A 1ª Guerra Mundial e o mapa-múndi, um século depois
03/08/2014
- Opinión
Em quatro anos, de 28 de julho de 1914 a 11 de novembro de 1918, quatro impérios europeus desapareceram, inaugurou-se o primeiro regime comunista de longa duração, e novos países surgiram na Europa e no Oeste da Ásia. Nem nas Grandes Navegações, nem na queda do Império Romano, na independência das colônias americanas, nem mesmo no desmoronamento dos regimes comunistas europeus a geopolítica do globo sofreu tantas modificações.
O Império Alemão, recém criado, cedeu espaço para a República, mais tarde conhecida como a de Weimar. O Império Russo desmoronou diante da Revolução de 1917, que desembocou na futura União Soviética, a partir de 1922. O Império Austro-Húngaro se desfez, dando lugar a países como a Áustria, a Hungria, a futura Iugoslávia e a Tchecoeslováquia. No noroeste surgiam a Finlândia, e os países do Báltico, Letônia, Lituânia e Estônia. A Polônia renasceu como país independente. A Turquia emergiu do ex-Império Otomano, além de outros países no Oriente Médio.
Uma outra mudança deu-se no cenário da própria guerra. Quando esta começou, predominou o descompasso entre uma geração antiga de oficiais e estrategistas, formados no século 19, e o armamento moderno de que dispunham, fruto dos avanços tecnológicos deflagrados a partir da Segunda Revolução Industrial. O resultado desta lacuna foi a elevação em escala geométrica da matança de militares nos campos de batalha.
Cargas de cavalaria e de infantaria eram continuamente jogadas contra armamentos de extermínio em massa, como artilharia pesada, metralhadoras, morteiros, granadas e fuzis de longo alcance, além de blindados mais para o fim da guerra. Aviões foram usados pela primeira vez em larga escala, além couraçados e submarinos no mar. Foram mobilizados 70 milhões de soldados, 60 milhões só na Europa. Morreram 9 milhões de militares, 15 milhões foram gravemente feridos e 7 milhões ficaram com algum tipo de incapacidade física permanente.

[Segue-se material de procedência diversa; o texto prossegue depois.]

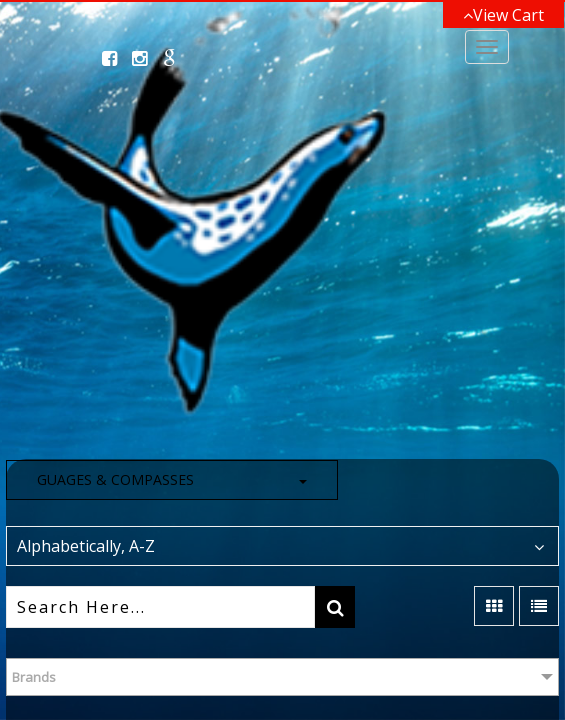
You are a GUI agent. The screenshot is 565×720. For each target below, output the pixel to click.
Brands (34, 677)
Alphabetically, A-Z (86, 546)
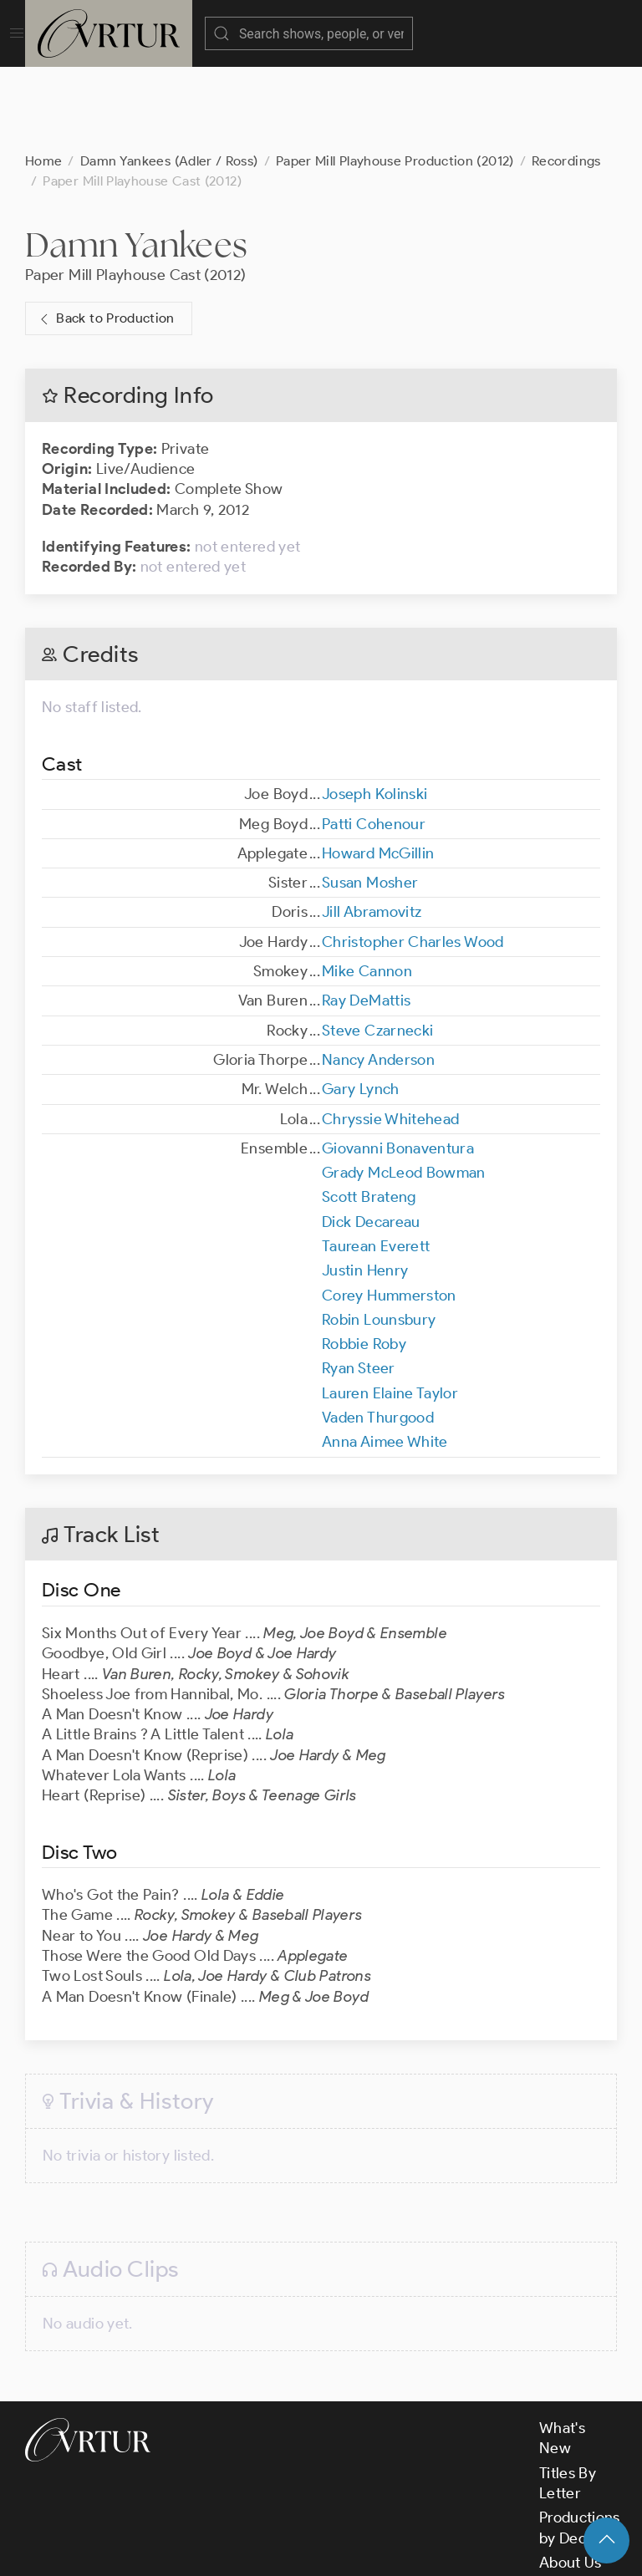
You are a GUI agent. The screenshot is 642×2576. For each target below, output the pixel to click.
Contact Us (577, 2503)
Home (43, 77)
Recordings (566, 77)
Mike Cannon (367, 887)
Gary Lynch (361, 1005)
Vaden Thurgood (378, 1334)
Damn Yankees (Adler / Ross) (169, 77)
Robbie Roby (364, 1260)
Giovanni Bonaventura (398, 1065)
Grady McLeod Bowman (404, 1089)
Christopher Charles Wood (413, 858)
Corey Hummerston (389, 1212)
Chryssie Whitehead (390, 1035)
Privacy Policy (418, 2548)
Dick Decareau (371, 1138)
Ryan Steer (358, 1284)
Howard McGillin (378, 770)
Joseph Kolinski (374, 710)
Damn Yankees (136, 161)
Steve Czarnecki (377, 947)
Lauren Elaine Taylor (390, 1310)
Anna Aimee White (385, 1358)
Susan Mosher (370, 799)
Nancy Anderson (378, 976)
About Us (570, 2479)
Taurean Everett (376, 1162)
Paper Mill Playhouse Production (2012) (395, 77)
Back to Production (105, 235)
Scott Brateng (369, 1113)
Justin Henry (365, 1187)
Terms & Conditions (293, 2548)
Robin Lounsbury (379, 1236)
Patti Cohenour (373, 740)
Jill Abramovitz (371, 828)
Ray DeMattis (366, 917)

O número de mortos provocou o enterro de milhares de soldados sem identificação, o que consolidou a imagem do “soldado desconhecido”, hoje homenageado com monumentos especiais em muitas capitais da Europa.
Mais para o final da guerra, sobretudo com a entrada dos Estados Unidos no conflito, em 1917, uma nova geração de militares e estrategistas começou a substituir a antiga. Nem por isso a mortandade diminuiu. Nas frentes de batalha e entre a população civil grassavam doenças causadas pelas péssimas condições de saúde e pela desnutrição. A Alemanha perdeu 15% de sua população, a França, 10%. Eclodiram revoltas socialistas em diferentes países; na Rússia, bem sucedida, na Alemanha mal sucedida, com a emergência de movimentos paramilitares que mais tarde levariam à organização de grupos nazistas como a SS e os SA.

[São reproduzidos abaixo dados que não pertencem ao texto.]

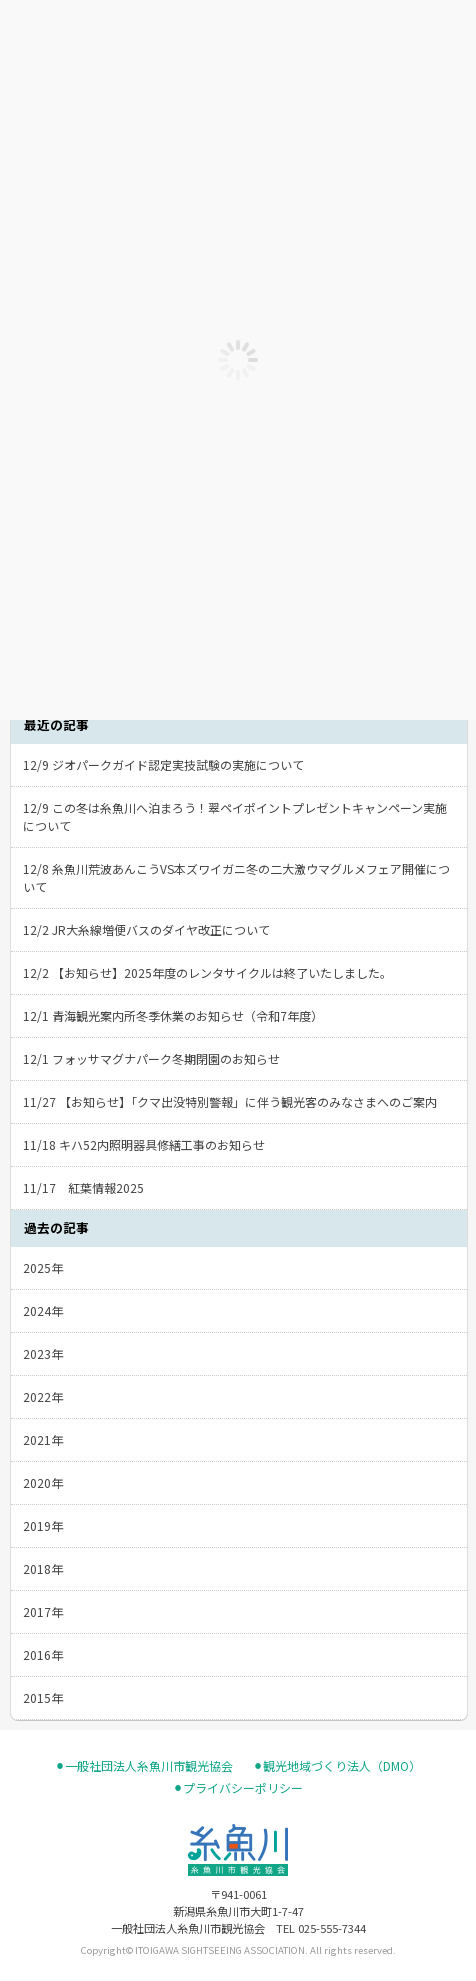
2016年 (43, 1654)
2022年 (43, 1396)
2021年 (43, 1439)
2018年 (43, 1568)
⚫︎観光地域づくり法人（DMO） (337, 1766)
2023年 (43, 1353)
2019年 (43, 1525)
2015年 (43, 1697)
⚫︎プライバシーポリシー (238, 1788)
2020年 (43, 1482)
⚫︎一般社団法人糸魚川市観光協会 (144, 1766)
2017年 (43, 1611)
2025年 (43, 1267)
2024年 (43, 1310)
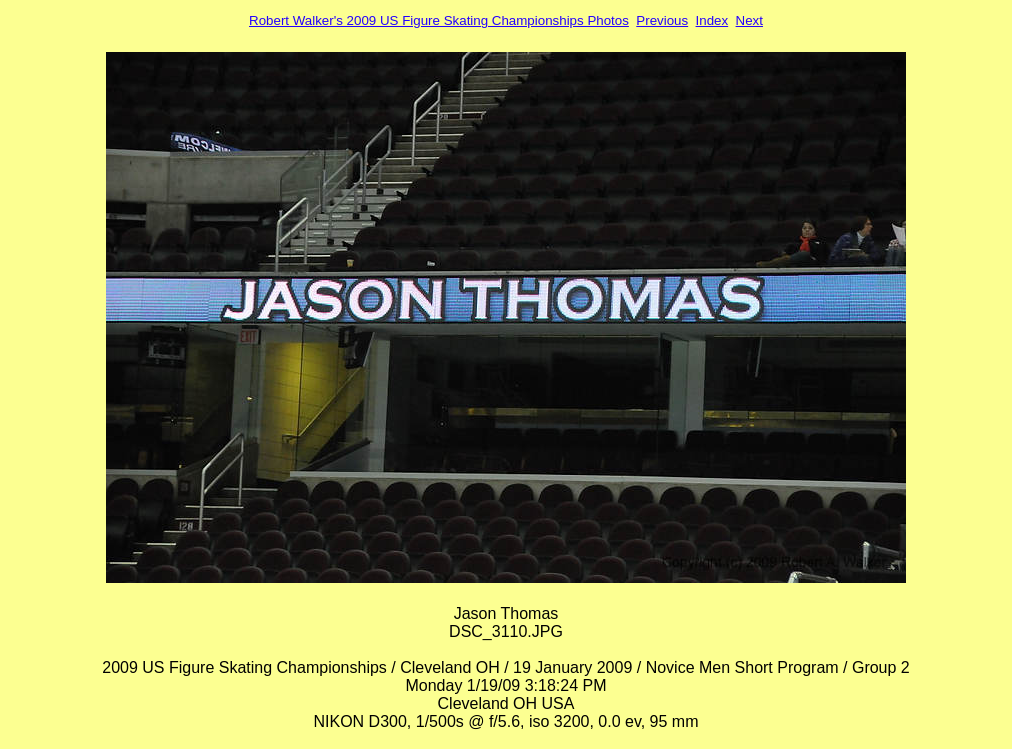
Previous (662, 20)
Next (749, 20)
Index (712, 20)
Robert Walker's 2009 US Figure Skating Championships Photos (439, 20)
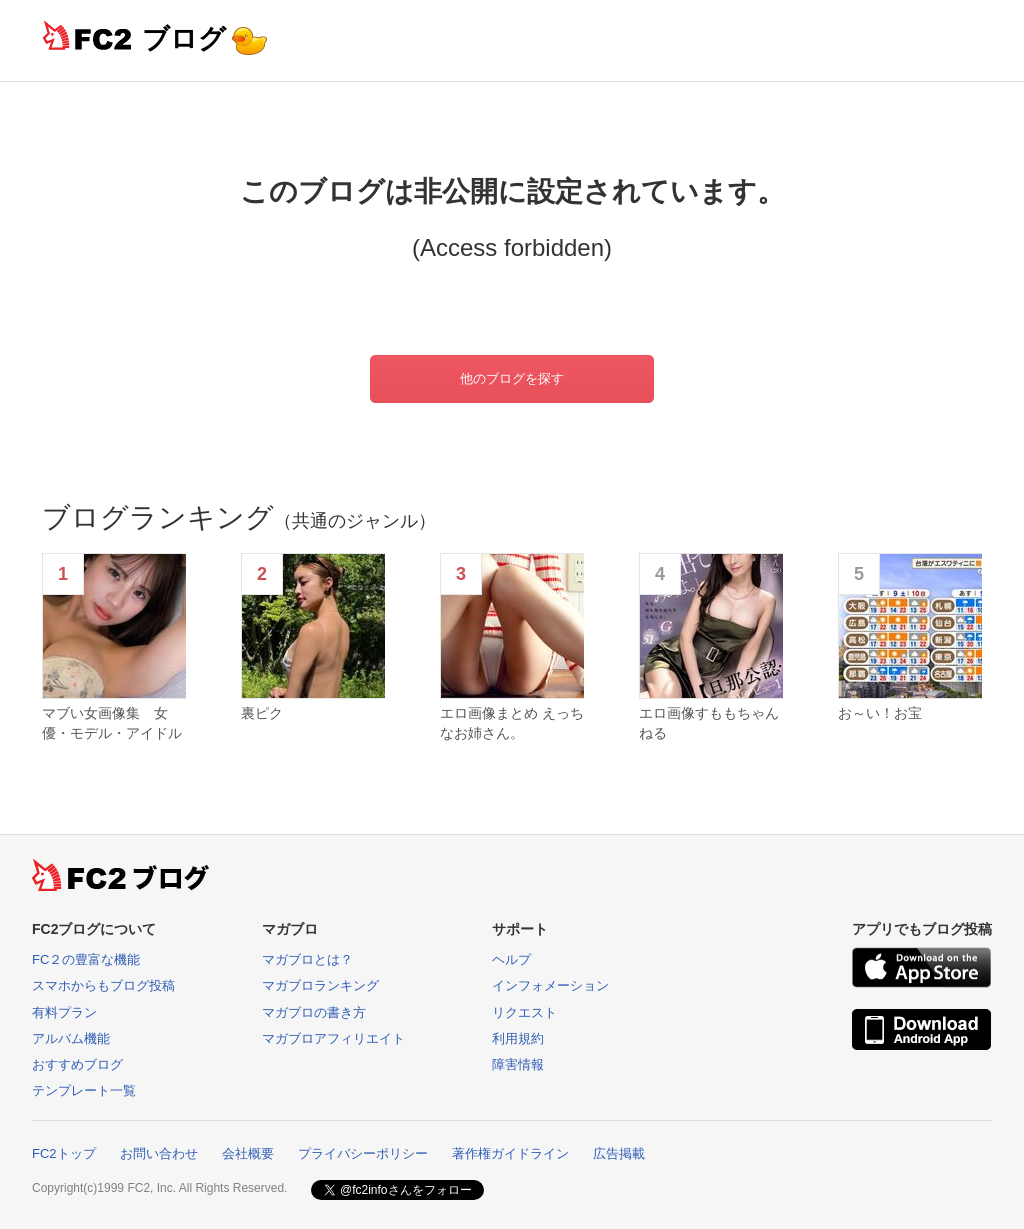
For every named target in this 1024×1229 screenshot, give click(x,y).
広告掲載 (619, 1153)
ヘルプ (511, 959)
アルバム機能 (71, 1038)
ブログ (184, 38)
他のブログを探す (512, 378)
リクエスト (524, 1012)
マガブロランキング (320, 985)
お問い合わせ (159, 1153)
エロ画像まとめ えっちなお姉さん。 (512, 723)
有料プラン (64, 1012)
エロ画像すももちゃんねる (709, 723)
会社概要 (248, 1153)
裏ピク (262, 713)
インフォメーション (550, 985)
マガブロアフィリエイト (333, 1038)
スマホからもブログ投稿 (103, 985)
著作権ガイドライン (510, 1153)
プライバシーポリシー (363, 1153)
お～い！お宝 (880, 713)
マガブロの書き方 (314, 1012)
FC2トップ (64, 1153)
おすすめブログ (77, 1064)
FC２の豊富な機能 (86, 959)
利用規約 (518, 1038)
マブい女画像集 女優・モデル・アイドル (112, 723)
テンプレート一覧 (84, 1090)
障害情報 (518, 1064)
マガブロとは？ (307, 959)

Outras mudanças também aconteceram: pela primeira vez as tropas, nas trincheiras, foram maciçamente alimentadas com alimentos em conserva. A paisagem urbana se alterava substancialmente, com o surgimento da indústria automobilística e alterações na construção civil e nos transportes, com a introdução da eletricidade em larga escala e o desenvolvimento do sistema ferroviário e dos metrôs nas cidades, como em Londres, Paris, Berlim e também na América, como em Nova York e em Buenos Aires.

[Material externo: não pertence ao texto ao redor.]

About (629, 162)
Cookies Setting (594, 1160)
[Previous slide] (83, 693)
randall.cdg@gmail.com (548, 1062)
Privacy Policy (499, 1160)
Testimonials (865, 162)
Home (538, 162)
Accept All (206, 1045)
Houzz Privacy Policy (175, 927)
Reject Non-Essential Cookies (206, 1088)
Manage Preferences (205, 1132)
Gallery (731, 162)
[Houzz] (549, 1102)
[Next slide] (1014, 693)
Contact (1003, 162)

Nas artes, desenvolveram-se os movimentos de vanguarda, em geral associados a luta pacifista. Levas de artistas procuraram países neutros, como a Suíça, que se tornaram focos de movimentos como o Dadaísmo, e de renovação teatral. Cafés povoados por artistas de vanguarda coabitavam na mesma rua com a moradia de Lenine no exílio, em Genebra ou Berna, antes que este retornasse definitivamente à Rússia para liderar a revolução bolchevique.
A Primeira Guerra Mundial arrebentou com muitos dos alicerces do universo mental do século 19, fazendo emergir a dissolução dos estilos artísticos tradicionais – denunciados como “acadêmicos” e “conservadores” – além de uma politização geral do universo intelectual, que levaria tanto a movimentos subversivos da ordem gramatical ou pictórica – também impulsionados pelo cinema – como aos grandes realismos do século 20, da Rússia aos Estados Unidos, sem perder de vista a América Latina e o Brasil.
A Segunda Guerra se caracterizou pela barbárie do nazismo; a Primeira, pela magna estupidez dos nacionalismos imperialistas da Europa, embora ao seu término o dos Estados Unidos já fosse uma presença em escala mundial. Mas também durante seu curso, e como reação a sua forma de barbárie, consolidou-se o movimento pacifista e de solidariedade internacional como bandeira de esquerda – coisa de que o mundo de hoje carece demais.